Exercise description:
Which lines of the entries hold the string "computer"? Copy each one.

Records to process:

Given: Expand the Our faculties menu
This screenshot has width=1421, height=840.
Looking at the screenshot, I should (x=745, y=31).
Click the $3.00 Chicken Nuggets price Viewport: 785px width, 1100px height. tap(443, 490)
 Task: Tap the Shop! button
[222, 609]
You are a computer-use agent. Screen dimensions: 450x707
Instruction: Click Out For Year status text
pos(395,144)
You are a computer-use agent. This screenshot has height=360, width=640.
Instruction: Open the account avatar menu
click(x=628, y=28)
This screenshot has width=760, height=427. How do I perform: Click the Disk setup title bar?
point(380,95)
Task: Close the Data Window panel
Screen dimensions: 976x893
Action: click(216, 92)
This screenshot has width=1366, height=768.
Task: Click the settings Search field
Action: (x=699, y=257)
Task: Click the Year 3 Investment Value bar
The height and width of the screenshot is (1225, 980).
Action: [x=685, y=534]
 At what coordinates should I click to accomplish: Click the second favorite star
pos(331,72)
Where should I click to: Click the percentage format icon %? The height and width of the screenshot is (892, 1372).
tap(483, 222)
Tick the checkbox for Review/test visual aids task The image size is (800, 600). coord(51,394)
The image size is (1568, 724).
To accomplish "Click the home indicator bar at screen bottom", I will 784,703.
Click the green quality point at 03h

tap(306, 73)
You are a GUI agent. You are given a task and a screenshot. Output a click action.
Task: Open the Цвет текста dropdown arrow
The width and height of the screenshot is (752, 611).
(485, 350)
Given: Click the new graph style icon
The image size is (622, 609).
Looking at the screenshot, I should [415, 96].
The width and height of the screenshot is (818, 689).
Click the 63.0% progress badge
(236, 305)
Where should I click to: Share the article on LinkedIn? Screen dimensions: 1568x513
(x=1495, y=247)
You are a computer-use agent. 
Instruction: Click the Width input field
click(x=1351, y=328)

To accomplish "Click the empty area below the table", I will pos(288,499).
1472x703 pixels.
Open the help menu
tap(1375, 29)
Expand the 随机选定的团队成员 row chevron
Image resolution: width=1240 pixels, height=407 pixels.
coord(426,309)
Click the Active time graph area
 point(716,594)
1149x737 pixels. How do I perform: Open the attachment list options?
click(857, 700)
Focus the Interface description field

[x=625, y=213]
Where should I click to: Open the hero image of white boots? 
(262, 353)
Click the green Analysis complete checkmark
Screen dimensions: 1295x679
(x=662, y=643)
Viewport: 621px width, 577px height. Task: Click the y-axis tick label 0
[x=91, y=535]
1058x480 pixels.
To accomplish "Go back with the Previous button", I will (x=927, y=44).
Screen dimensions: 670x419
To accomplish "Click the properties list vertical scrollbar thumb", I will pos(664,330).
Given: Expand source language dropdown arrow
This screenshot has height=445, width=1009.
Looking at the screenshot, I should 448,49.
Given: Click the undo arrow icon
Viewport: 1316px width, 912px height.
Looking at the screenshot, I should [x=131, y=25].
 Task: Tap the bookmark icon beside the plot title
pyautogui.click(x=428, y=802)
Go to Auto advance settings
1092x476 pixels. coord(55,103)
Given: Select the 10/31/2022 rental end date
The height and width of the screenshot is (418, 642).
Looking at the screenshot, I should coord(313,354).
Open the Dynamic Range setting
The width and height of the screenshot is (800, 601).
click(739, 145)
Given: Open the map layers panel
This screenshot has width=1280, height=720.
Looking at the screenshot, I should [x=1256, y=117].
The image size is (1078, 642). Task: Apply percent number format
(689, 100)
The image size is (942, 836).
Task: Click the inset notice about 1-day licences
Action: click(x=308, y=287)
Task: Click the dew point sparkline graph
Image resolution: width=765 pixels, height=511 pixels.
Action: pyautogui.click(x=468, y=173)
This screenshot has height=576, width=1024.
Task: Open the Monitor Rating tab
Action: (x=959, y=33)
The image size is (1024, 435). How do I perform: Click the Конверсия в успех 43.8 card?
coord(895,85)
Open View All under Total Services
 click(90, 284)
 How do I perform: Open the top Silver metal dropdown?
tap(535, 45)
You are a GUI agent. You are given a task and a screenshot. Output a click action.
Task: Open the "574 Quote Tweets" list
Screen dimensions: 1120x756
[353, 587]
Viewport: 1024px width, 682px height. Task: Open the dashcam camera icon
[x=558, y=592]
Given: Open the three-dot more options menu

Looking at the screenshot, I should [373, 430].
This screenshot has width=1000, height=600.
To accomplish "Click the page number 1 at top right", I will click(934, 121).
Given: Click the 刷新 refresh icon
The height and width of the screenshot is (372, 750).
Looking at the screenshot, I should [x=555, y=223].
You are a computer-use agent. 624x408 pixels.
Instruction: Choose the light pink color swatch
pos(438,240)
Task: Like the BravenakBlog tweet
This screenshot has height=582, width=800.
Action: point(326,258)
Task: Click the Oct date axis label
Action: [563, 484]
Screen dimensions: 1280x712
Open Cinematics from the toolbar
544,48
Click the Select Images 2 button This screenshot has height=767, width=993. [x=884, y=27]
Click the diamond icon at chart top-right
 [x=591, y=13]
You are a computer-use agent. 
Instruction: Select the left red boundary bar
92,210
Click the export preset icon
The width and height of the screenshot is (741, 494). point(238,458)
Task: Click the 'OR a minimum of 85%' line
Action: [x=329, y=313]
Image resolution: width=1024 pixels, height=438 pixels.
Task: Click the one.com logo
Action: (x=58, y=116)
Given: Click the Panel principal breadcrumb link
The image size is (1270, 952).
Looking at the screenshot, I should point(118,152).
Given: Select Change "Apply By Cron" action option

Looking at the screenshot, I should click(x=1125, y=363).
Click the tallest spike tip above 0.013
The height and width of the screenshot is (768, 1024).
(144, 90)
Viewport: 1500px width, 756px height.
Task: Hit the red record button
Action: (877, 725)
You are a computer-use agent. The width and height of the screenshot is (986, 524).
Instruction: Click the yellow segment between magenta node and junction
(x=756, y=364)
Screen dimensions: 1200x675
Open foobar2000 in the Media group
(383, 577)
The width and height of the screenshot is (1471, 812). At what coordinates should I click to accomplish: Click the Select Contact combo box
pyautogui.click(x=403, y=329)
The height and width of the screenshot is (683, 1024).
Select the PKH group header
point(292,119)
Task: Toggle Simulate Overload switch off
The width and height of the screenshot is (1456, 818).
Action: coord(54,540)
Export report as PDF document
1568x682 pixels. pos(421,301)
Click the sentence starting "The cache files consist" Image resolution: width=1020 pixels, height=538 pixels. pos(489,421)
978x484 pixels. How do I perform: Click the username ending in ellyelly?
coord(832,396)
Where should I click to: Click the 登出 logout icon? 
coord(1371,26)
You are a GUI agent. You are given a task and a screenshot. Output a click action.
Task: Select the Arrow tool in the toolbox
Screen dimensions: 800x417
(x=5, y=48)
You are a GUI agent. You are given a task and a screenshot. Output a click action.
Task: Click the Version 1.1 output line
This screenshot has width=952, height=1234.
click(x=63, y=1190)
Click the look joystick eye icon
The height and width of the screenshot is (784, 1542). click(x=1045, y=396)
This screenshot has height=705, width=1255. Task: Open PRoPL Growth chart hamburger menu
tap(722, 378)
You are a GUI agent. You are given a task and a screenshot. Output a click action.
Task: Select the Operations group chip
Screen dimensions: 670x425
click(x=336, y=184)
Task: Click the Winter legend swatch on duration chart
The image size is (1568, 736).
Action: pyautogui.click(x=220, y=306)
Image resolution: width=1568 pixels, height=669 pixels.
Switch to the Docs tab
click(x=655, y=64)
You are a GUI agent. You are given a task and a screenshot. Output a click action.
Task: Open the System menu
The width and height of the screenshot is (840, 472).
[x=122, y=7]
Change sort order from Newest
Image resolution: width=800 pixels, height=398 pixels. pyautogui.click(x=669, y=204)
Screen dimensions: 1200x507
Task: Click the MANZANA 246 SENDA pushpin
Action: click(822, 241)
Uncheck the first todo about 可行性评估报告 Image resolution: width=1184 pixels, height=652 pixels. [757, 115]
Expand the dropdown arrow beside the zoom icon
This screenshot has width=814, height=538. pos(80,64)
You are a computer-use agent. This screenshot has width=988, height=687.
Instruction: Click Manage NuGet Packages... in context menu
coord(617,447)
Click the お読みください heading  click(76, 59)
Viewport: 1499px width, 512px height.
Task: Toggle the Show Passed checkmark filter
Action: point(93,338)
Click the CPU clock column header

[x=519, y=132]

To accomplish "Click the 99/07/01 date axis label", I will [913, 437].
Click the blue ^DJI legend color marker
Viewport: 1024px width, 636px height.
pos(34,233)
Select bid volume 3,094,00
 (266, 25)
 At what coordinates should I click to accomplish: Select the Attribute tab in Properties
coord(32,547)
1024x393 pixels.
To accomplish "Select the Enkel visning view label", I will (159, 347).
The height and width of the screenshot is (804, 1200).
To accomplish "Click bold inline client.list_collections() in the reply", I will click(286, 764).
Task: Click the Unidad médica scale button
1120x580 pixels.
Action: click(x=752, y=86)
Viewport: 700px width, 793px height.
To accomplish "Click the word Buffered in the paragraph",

Response area:
You are a computer-use agent. Screen dimensions: 450x707
You are a computer-use agent. This screenshot has height=360, width=640.
You are a computer-use agent. 
You are a computer-use agent. 624x408 pixels.
You are a computer-use agent. 
You are a computer-use agent. The width and height of the screenshot is (986, 524).
You are a computer-use agent. This screenshot has width=988, height=687.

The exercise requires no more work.